→ **ENUNCIADO DA TAREFA**: Dê sequência ao texto sobre a saúde bucal dos idosos na atenção primária, começando logo depois da última frase dele.

→ **TEXTO DE ESTUDO**:

──────────────────────────────

O fato da microárea 2 apresentar um maior número de usuários idosos com lesões potencialmente malignas, em comparação com a microárea 3, talvez se explique pelo fato daquela microárea ser maior numericamente do que esta última e, também, pelo fato de que na microárea 2 há um maior quantitativo de pessoas mais vulneráveis economicamente e com menor grau de escolaridade. A literatura pontua que o diagnóstico tardio de câncer de boca pode se dá em virtude de que as lesões costumam ser assintomáticas em seus estágios iniciais (Neville, 2016d), além do que a desinformação e as vulnerabilidades sociais são fatores que desestimulam a procura de tratamento (Campion et al., 2016).

Os usuários com alterações benignas apresentaram afecções passíveis de serem tratadas na APS; todos os que apresentaram esse tipo de alteração faziam uso de prótese dentária e foram diagnosticados com algum tipo de candidíase oral, a qual pode ser tratada com a correta higienização das próteses e retirada destas para dormir, concomitantemente com o uso de algum antifúngico (Neville, 2016c). No caso, a medicação que pode ser utilizada para o tratamento das candidoses orais, é a nistatina (Neville, 2016c) 100.000 UI na forma de suspensão oral (Martins; Wagner; Lopes, 2023), a qual felizmente é disponibilizada no SUS.

Até aqui, com base em todas as tabelas anteriores, observa-se um aumento percentual na maioria das intervenções a que se propôs esta pesquisa. Embora esse aumento tenha sido positivo, sabe-se que em 2020, devido ao alto potencial de contaminação em consultórios odontológicos (Brasil, 2020), as ações em odontologia foram praticamente inexistentes em virtude da pandemia da covid-19, o que faz com que houvesse um aumento expressivo de ações no ano de 2021. Entretanto, tendo em vista que os usuários idosos não procuram os serviços em saúde bucal (Melo et al., 2016) e historicamente são esquecidos por esses profissionais (Silva et al., 2017) não se pode negar a relevância desta pesquisa-intervenção.

Já no que se refere às interconsultas com profissionais da equipe mínima, não foi possível dedicar um turno semanal somente para as interconsultas, por conta do grande número de sintomáticos respiratórios no momento da pesquisa e porque os dentistas da APS de Sobral estavam envolvidos no telemonitoramento desses casos e suas respectivas notificações, o que dificultou a execução dessa etapa da intervenção. No ano de 2020, não houve nenhuma interconsulta com Odontologia nas microáreas 2 e 3. Já em 2021, duas interconsultas foram realizadas: uma com enfermeira da equipe e a outra com a médica da eSF.

──────────────────────────────

→ **MATERIAL FORNECIDO**:
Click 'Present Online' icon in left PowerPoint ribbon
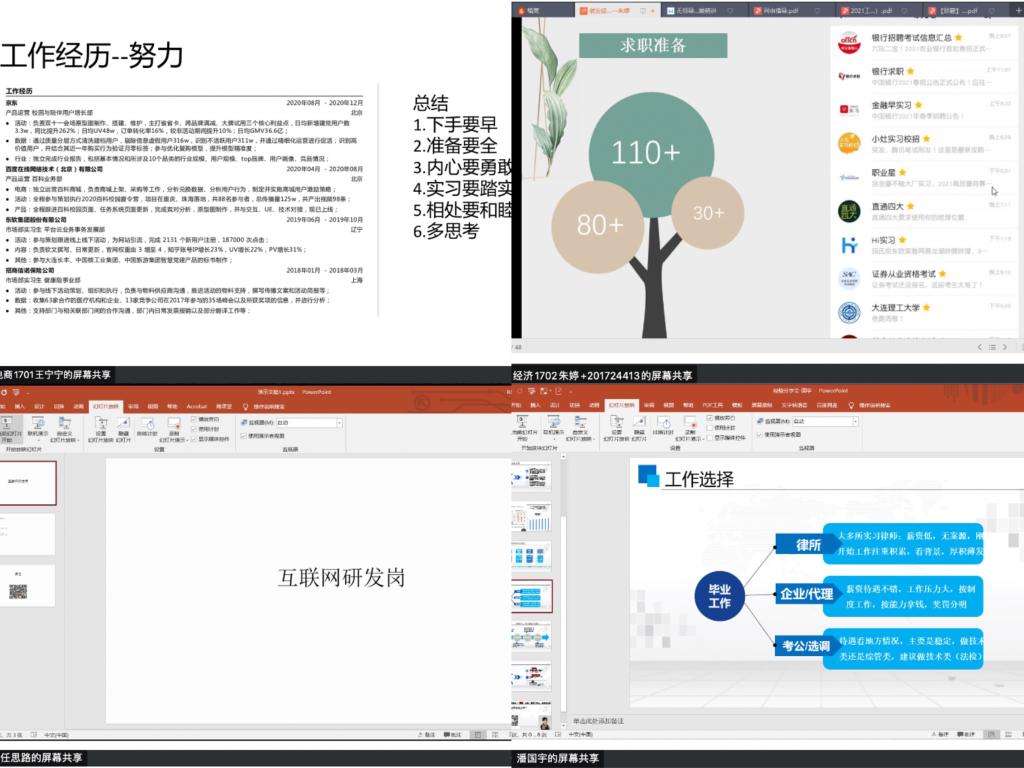pos(37,427)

──────────────────────────────

→ **RESPOSTA**:
A primeira comunicação interdisciplinar ocorreu em virtude da suspeita, desta pesquisadora, com relação ao diagnóstico de diabetes mellitus em uma idosa.  A suspeita se deu em razão da presença de periodontite avançada e da presença de hálito cetônico – manifestações orais comuns em pacientes diabéticos descompensados (Sant’Ana; Passanezi, 2023b). Dessa forma, foi solicitado exame de hemoglobina glicada durante a interconsulta, cujo resultado foi de HbA1c = 10,9%. Salienta-se que o valor de referência para determinar diabetes descontrolado é > 7% (Sant’Ana; Passanezi, 2023b), e é válido ressaltar que o diabetes e a periodontite apresentam uma relação bidirecional (Sant’Ana; Passanezi, 2023b; Klokkevold; Mealey; Otomo-Corgel, 2020), na qual essa condição sistêmica agrava os parâmetros periodontais, bem como a periodontite avançada tem repercussões negativas no controle do diabetes (Kocher et al., 2018; Genco; Borgnakke, 2020). Dessa forma, a partir do exame da cavidade oral, suspeitou-se de um distúrbio endócrino.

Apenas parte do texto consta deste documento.